Ramsay Hunt syndrome is defined as an acute peripheral facial neuropathy associated with erythematous vesicular rash of the skin of the ear canal, auricle (also termed herpes zoster oticus), and/or mucous membrane of the oropharynx.
This syndrome is also known as geniculate neuralgia or nervus intermedius neuralgia. Ramsay Hunt syndrome can also occur in the absence of a skin rash, condition known as zoster sine herpete.
Ramsay Hunt syndrome was first described in 1907 by James Ramsay Hunt in a patient who had otalgia associated with cutaneous and mucosal rashes, which he ascribed to infection of the geniculate ganglion by human herpes virus 3 (i.e., varicella-zoster virus).[2,3] He concluded that the syndrome resulted from a reactivation of VZV in the geniculate ganglion, which was later confirmed by polymerase chain reaction studies demonstrating the presence of VZV DNA in the geniculate ganglion. Originally, Hunt described otalgia, cutaneous and mucosal lesions, and facial paresis involving cranial nerve (CN) VII (the facial nerve). Subsequently, he described involvement of CN VIII (the vestibulocochlear nerve) with hearing loss, tinnitus, vertigo, and nystagmus.

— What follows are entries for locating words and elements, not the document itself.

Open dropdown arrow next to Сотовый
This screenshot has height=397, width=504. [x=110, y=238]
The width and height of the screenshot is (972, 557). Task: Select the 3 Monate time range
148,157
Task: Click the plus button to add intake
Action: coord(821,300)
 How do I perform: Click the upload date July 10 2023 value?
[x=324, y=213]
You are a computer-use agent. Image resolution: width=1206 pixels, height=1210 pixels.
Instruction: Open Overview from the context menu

The brainstem contains the nuclei for CNs III through XII, which are in close anatomical proximity. Ramsay Hunt syndrome is a common expression of two CN nuclei (VII and VIII) which are adjacent to each other. Other examples of Ramsay Hunt syndrome associated with adjacent CN nuclei include reports involving CNs V, VI, IX, and X. There is only one other reported case of Ramsay Hunt syndrome associated with CN XII. In that case report, CNs V and IX were also involved. Our case represents Ramsay Hunt syndrome associated with CN IX & X involvement, which is unique.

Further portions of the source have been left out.